Número 77

Lagos
Anotaciones de un peregrinaje

Chris Albani

Comienza así.
En Londres, dentro de un restaurante turco, mirando el fango espeso en el fondo de mi taza de café, nueve años desde que estuve en casa por última vez, me digo: extraño Lagos. Al día siguiente, mi amiga Safak Pavey me envía un poema que tradujo del poeta Orhan Veli Kanik. Se titula «Escucho a Estambul». Aquí está la primera estrofa:

Escucho a Estambul con los ojos cerrados
primero una brisa sopla
y las hojas se mecen
lentamente en los árboles;
lejos, muy lejos, las campanas de
los cargadores de agua repican,
escucho a Estambul con los ojos cerrados.
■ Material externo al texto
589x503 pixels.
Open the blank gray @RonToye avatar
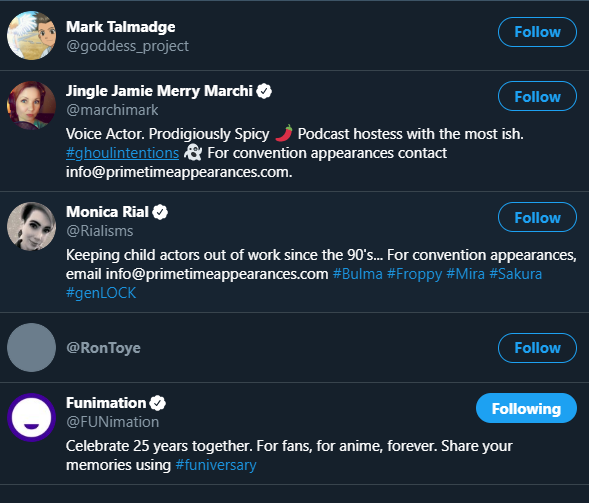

Años después, en otro restaurante en el centro de Los Ángeles, cenando en Little Tokyo, Gaby Jauregui me comenta cuánto de lo que escribo sobre Lagos en mi novela GraceLand la hace añorar su Ciudad de México. En ese momento caigo en la cuenta de qué tanto las ciudades no son solamente locaciones geográficas, sino espacios psíquicos de melancolía y deseo existencial. Que siempre estamos escuchando a la ciudad en nuestro interior: Lagos — Londres — Estambul — Los Ángeles — Ciudad de México. Sólo hay una ciudad en el mundo y supongo que Italo Calvino está en lo correcto: es una ciudad invisible.
Y, sin embargo, estas ciudades invisibles del alma melancólica son lugares geográficos de gozo real, de angustia concreta y de inventiva que la gente que vive lejos de lo urbano jamás entenderá por completo. Esto es Lagos.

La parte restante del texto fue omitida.